Provost Hamish Vernal has explained details of the £5.8 million Fraserburgh 2021 regeneration scheme, at a meeting at the Dalrymple Hall.
He spoke on Saturday about how Fraserburgh 2021 focuses on restoring and enhancing the magnificent built heritage of Fraserburgh’s town centre conservation area, and forms a key part of the wider social and economic regeneration work in the town over the next four years.
The £5.8 million will be invested in Fraserburgh over the lifetime of the CARS (Conservation Area Regeneration Scheme) project. This funding is a result of successful grant applications to the Heritage Lottery, Historic Environment Scotland, and the Scottish Government along with funding from Aberdeenshire Council.
Those attending were further enlightened by a presentation from Andrew Wright, Chartered Architect and Heritage Consultant who gave an insight in to the value of Conservation Areas in regeneration.
This was followed by a presentation from Fraserburgh 2021’s Project Co-ordinator Ross McCleary, who outlined the different aspects of the project.
Of particular interest was the repair programme for priority buildings - including the restoration of Saltoun Chambers and the former Police Station in the heart of the town, creating a multi-use public building with room for meetings and events and an enterprise hub alongside a council service point. For public realm improvements around Saltoun Chambers there were draft plans and samples of materials on display for people to comment on.
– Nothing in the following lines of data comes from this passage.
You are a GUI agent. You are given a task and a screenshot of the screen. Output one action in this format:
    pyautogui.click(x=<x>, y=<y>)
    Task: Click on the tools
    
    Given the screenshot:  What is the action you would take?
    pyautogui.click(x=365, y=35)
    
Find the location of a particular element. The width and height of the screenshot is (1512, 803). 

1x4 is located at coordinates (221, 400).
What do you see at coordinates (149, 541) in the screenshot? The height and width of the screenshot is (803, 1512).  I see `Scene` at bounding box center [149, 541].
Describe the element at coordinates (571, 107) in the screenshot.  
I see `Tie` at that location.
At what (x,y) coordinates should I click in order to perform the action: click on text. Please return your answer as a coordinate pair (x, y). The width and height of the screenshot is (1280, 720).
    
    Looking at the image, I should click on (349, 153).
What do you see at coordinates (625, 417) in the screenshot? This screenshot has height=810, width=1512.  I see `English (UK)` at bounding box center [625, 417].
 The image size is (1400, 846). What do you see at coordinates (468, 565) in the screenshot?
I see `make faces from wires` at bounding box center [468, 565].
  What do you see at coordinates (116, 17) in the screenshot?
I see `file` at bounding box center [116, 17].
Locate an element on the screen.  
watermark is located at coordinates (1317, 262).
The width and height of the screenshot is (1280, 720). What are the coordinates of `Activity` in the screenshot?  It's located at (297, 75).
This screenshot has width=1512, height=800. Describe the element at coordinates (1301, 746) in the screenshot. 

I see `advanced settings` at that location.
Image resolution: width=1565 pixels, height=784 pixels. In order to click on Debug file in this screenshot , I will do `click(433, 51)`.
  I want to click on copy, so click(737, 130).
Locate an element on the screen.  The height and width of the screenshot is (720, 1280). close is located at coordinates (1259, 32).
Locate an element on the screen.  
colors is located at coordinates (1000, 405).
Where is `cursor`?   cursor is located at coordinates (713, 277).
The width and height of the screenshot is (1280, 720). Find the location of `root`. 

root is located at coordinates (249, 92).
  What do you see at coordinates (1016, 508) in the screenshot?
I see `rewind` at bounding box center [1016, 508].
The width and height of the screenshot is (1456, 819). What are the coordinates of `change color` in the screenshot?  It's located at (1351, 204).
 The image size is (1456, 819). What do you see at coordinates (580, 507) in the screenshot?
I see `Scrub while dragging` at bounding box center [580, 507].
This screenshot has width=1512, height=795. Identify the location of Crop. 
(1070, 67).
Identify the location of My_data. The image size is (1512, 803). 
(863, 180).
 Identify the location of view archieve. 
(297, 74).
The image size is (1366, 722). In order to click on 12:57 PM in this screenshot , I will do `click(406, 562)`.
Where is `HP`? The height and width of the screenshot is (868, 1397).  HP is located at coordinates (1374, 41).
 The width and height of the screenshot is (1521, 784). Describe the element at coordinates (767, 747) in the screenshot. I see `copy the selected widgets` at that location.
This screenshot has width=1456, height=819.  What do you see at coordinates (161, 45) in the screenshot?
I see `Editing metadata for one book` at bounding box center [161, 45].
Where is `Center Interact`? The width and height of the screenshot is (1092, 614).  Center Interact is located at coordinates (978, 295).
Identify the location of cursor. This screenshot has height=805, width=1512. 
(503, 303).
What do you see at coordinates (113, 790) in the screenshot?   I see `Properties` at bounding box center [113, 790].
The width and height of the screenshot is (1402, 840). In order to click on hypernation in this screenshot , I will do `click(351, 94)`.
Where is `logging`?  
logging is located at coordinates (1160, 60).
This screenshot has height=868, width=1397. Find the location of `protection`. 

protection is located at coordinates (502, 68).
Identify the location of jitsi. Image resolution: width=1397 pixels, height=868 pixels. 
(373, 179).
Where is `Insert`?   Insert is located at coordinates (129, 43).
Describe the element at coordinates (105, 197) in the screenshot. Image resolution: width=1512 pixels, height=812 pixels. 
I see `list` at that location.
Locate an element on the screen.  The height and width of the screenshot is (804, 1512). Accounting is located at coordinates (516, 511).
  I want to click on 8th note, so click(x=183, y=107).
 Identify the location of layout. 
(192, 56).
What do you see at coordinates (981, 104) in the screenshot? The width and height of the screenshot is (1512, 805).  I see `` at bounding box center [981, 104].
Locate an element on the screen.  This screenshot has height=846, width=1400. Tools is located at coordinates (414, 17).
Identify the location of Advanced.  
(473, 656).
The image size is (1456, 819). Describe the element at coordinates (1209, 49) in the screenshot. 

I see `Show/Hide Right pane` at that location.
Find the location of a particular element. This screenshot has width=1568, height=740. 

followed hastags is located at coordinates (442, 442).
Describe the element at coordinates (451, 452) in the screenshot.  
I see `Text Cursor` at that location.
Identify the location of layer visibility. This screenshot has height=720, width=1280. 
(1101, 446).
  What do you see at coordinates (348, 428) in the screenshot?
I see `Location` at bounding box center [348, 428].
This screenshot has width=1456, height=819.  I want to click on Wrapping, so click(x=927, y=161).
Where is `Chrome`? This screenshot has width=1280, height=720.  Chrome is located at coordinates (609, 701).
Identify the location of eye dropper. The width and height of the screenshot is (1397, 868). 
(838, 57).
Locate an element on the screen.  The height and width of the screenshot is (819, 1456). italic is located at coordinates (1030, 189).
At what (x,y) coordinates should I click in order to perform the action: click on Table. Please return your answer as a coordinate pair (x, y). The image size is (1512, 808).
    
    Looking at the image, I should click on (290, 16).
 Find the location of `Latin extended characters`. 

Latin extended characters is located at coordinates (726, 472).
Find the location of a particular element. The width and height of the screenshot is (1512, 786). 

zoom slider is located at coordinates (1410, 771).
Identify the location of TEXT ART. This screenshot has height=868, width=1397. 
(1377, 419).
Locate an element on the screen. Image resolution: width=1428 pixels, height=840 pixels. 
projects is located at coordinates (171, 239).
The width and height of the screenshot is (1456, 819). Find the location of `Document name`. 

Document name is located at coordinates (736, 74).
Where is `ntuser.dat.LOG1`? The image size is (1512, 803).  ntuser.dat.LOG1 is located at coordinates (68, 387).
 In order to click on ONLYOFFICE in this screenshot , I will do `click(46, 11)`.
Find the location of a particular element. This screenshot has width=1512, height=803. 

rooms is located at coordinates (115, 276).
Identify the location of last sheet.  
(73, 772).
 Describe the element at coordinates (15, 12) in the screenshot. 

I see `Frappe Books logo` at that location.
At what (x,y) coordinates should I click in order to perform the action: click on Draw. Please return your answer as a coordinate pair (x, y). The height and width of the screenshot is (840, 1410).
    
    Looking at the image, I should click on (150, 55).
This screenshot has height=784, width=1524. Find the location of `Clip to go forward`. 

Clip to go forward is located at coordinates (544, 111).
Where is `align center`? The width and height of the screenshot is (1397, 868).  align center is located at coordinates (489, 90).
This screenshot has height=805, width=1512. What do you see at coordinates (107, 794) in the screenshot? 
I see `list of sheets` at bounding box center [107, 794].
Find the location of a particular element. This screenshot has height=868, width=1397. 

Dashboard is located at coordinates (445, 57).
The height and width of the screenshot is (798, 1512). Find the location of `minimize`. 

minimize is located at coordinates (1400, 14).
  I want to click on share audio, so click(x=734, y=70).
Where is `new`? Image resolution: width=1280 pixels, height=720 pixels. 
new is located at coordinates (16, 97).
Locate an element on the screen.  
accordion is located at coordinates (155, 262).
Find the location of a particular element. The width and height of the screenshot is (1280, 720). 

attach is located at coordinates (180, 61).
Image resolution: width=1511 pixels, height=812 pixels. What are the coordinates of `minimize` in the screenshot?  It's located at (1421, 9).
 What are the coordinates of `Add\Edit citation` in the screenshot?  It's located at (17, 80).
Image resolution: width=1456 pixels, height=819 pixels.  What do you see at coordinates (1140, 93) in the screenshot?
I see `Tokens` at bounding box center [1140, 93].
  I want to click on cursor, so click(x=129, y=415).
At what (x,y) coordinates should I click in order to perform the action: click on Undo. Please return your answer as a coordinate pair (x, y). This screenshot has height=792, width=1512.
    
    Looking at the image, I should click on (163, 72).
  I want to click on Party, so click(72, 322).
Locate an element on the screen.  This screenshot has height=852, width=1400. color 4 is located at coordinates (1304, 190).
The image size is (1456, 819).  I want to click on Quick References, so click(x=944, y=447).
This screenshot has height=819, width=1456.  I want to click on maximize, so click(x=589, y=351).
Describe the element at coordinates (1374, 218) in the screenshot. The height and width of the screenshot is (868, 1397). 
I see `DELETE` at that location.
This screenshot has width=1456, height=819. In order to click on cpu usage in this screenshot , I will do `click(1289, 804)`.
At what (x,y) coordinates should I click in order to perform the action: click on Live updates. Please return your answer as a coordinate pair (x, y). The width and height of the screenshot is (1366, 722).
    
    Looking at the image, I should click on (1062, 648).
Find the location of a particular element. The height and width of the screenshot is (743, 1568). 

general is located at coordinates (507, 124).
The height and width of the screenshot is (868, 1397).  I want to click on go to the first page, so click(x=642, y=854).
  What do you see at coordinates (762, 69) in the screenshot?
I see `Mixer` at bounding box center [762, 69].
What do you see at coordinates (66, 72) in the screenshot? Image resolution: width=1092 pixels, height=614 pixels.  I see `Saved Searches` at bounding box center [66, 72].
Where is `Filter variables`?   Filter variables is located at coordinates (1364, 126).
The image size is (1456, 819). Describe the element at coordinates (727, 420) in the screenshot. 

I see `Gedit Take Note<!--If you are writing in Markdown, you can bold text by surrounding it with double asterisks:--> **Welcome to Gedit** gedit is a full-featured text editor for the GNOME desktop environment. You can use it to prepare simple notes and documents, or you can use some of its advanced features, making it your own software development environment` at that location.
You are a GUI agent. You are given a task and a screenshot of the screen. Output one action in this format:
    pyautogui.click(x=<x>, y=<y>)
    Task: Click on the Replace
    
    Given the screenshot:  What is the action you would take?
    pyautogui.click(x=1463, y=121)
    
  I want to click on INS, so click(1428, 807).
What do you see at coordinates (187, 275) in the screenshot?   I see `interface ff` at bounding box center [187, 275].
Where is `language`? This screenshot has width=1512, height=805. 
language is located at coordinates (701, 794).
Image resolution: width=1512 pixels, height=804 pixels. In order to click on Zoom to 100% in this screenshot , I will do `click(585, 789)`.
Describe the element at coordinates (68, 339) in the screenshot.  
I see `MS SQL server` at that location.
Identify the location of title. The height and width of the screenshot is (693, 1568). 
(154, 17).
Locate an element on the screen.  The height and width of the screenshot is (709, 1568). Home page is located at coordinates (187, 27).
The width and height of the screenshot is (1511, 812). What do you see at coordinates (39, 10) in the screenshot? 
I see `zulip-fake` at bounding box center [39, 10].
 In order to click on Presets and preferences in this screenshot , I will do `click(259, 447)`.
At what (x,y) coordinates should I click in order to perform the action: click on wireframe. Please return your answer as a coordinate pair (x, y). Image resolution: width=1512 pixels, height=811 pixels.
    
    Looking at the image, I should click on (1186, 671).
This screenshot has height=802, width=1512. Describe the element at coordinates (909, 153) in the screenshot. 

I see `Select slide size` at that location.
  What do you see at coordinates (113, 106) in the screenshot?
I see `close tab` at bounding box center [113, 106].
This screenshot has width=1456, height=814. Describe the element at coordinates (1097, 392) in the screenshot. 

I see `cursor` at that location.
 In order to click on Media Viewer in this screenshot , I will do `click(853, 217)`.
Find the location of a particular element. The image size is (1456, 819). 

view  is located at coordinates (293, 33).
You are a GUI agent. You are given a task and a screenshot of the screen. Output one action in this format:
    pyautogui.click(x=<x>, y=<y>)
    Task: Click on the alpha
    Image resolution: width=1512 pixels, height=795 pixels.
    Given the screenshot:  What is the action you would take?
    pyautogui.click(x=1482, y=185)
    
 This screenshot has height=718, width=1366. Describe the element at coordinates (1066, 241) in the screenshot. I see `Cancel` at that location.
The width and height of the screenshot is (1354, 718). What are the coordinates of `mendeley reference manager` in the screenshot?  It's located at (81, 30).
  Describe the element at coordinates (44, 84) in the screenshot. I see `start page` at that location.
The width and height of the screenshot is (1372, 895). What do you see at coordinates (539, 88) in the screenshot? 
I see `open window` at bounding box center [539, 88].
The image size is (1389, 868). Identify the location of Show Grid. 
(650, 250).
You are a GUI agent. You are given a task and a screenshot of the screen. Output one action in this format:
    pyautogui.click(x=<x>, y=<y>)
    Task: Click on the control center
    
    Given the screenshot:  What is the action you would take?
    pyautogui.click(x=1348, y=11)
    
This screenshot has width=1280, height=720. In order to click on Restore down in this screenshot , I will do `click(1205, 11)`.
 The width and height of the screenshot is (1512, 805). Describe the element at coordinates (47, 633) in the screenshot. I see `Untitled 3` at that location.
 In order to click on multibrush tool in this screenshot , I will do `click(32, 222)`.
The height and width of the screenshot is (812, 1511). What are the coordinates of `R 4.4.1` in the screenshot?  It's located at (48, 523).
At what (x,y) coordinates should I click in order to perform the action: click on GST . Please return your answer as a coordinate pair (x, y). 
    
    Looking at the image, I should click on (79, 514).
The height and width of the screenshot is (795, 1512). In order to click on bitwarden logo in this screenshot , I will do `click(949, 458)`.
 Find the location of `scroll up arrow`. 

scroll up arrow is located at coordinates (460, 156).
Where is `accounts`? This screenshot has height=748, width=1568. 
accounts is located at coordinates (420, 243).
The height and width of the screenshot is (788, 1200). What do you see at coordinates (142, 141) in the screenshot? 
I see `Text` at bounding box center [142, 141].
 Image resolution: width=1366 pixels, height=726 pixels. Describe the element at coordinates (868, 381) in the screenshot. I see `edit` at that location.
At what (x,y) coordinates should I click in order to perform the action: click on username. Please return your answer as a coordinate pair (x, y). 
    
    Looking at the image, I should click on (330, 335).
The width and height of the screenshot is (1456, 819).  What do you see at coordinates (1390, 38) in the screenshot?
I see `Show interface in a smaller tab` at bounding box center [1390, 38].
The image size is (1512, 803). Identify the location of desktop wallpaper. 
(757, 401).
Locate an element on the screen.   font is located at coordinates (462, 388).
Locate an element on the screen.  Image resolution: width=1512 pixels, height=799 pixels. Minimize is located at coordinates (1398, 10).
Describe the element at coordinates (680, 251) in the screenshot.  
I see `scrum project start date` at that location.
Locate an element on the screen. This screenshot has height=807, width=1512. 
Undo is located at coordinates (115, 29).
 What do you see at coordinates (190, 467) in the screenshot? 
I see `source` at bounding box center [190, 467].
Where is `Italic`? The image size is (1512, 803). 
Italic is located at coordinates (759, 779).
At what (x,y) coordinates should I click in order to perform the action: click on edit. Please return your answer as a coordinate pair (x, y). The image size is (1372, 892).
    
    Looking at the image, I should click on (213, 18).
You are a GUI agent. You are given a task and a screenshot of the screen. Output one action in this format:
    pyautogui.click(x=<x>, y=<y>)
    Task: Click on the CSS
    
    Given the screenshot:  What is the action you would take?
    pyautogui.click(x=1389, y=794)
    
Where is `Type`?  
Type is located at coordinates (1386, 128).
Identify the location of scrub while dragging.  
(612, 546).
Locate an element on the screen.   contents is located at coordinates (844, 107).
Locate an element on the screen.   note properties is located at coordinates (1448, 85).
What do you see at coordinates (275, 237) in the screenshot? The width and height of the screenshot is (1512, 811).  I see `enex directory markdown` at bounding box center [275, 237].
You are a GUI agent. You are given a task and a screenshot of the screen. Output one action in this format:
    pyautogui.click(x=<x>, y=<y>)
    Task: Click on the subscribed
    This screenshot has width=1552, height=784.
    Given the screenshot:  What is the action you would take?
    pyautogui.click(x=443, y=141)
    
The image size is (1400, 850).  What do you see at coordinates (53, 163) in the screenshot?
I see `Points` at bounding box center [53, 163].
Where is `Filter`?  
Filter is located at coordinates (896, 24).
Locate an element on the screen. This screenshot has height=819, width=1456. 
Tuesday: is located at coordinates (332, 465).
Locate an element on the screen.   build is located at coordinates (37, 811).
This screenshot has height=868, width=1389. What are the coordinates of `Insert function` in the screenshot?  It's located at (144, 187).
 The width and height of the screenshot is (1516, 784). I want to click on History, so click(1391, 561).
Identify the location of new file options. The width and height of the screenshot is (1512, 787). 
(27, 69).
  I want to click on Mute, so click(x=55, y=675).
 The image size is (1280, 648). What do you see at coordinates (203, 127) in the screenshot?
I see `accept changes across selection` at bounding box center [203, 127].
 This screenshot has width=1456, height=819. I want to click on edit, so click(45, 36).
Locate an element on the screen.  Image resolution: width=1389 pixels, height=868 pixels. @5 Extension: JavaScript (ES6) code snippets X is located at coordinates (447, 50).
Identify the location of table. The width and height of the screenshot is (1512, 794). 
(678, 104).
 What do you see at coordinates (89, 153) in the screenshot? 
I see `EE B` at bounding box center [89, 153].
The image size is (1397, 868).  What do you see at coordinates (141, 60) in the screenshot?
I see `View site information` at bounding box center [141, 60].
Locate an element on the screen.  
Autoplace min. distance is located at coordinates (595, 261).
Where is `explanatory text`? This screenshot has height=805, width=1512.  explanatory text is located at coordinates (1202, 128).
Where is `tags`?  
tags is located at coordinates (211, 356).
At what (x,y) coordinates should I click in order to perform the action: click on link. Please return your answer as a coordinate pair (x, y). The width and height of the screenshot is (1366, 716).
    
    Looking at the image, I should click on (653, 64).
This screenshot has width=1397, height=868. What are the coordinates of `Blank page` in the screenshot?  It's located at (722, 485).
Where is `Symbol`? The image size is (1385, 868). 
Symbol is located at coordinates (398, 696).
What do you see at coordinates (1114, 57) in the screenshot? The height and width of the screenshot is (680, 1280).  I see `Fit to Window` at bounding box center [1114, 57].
The project also includes funding for training and education opportunities - in traditional skills and for community engagement.
The project is not just about preserving historic buildings but about restoring them and breathing new life into them, engaging local people in their local heritage and using the built heritage of Fraserburgh to effect a positive change for the future of Fraserburgh.
Work should be started by early summer – from May onwards.
There is a small grants scheme to help property owners within the conservation area carry out repairs to their historic buildings. Application forms and information were available for people to take away, and staff were on hand to answer any queries people had about the grant scheme.
After the presentations - and despite the showers - a number of people went on a walk of the Conservation Area, led by two volunteers from the local Heritage Centre. They brought the buildings to life with stories of the people who had lived and worked in them.